## Your assignment
Each line of the data below that holds the word "computer" is to be reported in full.

[Records drawn from a dataset]
·····
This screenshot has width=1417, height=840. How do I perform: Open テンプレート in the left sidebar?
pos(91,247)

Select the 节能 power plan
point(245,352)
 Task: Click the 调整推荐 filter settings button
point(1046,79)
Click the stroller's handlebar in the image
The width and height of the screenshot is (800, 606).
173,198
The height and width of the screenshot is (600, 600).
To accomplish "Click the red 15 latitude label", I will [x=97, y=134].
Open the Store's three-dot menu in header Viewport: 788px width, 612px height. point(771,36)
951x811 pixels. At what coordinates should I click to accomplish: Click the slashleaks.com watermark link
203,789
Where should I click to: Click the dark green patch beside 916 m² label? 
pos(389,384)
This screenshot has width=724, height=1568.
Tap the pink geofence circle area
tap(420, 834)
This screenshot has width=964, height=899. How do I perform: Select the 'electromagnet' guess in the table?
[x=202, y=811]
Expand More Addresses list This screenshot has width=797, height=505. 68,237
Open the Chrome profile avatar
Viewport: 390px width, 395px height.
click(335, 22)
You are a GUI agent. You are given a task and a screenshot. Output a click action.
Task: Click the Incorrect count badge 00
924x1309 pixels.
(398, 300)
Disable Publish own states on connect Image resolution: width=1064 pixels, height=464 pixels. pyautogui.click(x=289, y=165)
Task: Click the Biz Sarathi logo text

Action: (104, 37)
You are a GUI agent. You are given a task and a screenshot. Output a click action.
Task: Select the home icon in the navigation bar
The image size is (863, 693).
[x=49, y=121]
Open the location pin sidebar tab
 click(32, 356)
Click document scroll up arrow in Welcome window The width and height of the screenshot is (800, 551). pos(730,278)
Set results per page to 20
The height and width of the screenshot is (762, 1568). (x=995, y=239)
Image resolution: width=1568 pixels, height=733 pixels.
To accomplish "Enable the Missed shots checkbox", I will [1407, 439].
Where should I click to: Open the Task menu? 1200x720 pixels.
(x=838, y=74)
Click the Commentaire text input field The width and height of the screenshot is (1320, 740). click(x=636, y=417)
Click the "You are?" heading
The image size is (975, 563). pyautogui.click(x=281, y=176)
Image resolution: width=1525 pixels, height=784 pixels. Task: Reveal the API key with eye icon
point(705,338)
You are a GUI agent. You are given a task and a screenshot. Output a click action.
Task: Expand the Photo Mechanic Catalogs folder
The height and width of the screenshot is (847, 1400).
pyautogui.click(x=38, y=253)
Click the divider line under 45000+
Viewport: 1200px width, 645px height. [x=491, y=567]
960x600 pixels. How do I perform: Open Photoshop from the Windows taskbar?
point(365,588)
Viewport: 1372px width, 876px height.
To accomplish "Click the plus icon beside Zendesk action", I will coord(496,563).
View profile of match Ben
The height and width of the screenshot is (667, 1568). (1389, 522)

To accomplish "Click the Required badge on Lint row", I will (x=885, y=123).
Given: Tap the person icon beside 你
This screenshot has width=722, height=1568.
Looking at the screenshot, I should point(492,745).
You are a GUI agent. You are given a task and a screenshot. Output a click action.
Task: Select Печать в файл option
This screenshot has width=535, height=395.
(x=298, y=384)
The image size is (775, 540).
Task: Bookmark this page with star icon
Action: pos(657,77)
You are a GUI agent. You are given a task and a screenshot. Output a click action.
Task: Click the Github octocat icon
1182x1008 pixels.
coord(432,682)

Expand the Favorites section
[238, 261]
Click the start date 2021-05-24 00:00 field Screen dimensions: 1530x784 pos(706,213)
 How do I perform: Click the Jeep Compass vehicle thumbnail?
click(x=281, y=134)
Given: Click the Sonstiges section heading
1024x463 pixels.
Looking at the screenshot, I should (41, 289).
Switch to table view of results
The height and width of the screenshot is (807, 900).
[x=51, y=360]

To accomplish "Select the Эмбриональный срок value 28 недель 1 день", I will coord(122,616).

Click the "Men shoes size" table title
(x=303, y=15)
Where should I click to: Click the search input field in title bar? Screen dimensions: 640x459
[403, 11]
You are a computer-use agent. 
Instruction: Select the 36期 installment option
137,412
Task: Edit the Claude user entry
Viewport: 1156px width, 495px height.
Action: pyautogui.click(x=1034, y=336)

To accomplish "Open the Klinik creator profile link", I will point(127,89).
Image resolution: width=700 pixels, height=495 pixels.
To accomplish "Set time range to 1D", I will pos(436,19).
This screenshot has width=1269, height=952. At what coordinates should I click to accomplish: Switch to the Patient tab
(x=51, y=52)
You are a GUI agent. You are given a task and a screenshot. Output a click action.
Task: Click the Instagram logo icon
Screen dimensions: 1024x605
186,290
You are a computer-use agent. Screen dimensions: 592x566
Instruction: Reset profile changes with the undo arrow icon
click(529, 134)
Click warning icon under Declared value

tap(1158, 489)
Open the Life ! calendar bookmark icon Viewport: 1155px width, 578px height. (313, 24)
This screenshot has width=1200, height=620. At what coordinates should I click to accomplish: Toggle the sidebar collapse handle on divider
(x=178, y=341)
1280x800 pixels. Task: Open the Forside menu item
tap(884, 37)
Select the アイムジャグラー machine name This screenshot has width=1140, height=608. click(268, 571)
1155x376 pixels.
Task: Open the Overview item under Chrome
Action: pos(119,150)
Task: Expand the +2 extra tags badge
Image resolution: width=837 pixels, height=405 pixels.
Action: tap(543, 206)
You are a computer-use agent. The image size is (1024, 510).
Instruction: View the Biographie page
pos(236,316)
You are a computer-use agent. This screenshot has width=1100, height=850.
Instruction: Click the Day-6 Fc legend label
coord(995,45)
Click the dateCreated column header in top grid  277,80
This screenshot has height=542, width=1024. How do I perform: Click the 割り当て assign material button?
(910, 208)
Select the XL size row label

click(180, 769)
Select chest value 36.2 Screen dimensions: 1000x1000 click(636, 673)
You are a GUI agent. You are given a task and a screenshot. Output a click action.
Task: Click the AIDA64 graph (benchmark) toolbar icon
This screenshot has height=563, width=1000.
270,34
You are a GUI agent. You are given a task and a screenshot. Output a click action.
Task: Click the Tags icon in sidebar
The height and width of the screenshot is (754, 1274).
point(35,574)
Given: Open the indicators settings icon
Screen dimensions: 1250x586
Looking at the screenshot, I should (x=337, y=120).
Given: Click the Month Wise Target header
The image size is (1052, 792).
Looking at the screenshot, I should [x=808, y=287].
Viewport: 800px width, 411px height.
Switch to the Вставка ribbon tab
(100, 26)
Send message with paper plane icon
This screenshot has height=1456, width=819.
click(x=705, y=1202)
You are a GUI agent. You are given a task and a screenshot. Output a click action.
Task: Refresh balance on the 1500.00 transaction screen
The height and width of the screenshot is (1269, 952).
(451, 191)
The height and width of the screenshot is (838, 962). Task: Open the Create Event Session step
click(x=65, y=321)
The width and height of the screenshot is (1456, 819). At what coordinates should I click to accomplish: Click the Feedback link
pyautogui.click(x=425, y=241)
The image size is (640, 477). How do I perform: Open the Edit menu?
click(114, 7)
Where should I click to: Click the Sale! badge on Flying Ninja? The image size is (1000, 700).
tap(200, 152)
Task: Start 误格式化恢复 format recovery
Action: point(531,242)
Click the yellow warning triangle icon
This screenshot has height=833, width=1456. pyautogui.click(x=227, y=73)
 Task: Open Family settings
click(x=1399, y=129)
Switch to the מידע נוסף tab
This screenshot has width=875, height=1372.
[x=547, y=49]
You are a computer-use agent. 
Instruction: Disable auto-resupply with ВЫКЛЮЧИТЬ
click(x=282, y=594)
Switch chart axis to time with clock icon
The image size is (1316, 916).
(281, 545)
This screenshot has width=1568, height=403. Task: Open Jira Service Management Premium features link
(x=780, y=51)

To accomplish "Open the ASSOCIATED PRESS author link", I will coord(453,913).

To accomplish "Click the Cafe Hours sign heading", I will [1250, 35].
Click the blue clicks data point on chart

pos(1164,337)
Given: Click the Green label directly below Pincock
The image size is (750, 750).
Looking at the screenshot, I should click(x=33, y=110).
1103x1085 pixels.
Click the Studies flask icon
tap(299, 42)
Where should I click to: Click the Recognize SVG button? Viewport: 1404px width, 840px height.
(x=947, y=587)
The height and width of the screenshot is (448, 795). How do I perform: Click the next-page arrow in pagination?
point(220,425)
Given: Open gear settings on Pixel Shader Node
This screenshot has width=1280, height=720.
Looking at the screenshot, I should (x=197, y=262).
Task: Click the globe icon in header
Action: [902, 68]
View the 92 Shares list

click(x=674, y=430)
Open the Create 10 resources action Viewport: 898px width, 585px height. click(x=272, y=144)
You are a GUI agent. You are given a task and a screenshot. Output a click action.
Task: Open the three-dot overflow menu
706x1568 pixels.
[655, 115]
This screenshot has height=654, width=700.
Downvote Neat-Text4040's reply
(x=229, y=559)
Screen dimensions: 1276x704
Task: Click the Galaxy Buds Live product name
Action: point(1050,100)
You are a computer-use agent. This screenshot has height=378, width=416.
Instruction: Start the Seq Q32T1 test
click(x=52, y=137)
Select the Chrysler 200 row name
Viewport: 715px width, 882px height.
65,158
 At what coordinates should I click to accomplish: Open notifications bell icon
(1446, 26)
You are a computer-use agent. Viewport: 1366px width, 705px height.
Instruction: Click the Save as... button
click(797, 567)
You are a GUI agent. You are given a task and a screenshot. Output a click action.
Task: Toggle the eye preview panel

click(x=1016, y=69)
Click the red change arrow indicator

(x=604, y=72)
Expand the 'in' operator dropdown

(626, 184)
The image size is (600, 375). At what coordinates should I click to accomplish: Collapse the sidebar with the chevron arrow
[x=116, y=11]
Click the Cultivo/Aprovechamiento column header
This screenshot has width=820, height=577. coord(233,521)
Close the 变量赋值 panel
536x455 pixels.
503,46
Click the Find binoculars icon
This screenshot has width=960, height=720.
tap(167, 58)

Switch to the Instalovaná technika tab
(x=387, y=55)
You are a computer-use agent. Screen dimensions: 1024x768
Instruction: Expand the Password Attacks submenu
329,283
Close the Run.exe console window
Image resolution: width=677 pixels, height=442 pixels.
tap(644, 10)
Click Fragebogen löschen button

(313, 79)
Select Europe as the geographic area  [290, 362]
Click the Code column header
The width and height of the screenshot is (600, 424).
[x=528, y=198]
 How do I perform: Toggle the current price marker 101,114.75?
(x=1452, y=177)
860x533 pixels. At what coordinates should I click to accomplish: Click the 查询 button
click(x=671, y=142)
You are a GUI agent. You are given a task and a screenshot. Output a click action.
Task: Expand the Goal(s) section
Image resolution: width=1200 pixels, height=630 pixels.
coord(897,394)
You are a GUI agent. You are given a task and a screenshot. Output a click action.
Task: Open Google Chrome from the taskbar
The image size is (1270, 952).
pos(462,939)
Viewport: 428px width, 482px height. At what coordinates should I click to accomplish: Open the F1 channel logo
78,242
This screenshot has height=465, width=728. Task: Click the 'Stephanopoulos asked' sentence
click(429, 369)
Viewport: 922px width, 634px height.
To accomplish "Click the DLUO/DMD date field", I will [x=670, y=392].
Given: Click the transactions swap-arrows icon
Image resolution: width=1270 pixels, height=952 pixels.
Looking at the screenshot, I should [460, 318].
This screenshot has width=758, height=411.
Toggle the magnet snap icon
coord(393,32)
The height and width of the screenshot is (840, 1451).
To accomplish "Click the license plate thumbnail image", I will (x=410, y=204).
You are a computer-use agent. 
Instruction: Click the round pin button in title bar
·····
## Your response
You are a computer-use agent. 
You are a computer-use agent. Screen dimensions: 592x566
You are a computer-use agent. The image size is (1024, 510).
You are a computer-use agent. This screenshot has width=1100, height=850.
You are a computer-use agent. 
You are a computer-use agent. This screenshot has height=378, width=416.
You are a computer-use agent. Viewport: 1366px width, 705px height.
You are a computer-use agent. Screen dimensions: 1024x768
You are a computer-use agent. 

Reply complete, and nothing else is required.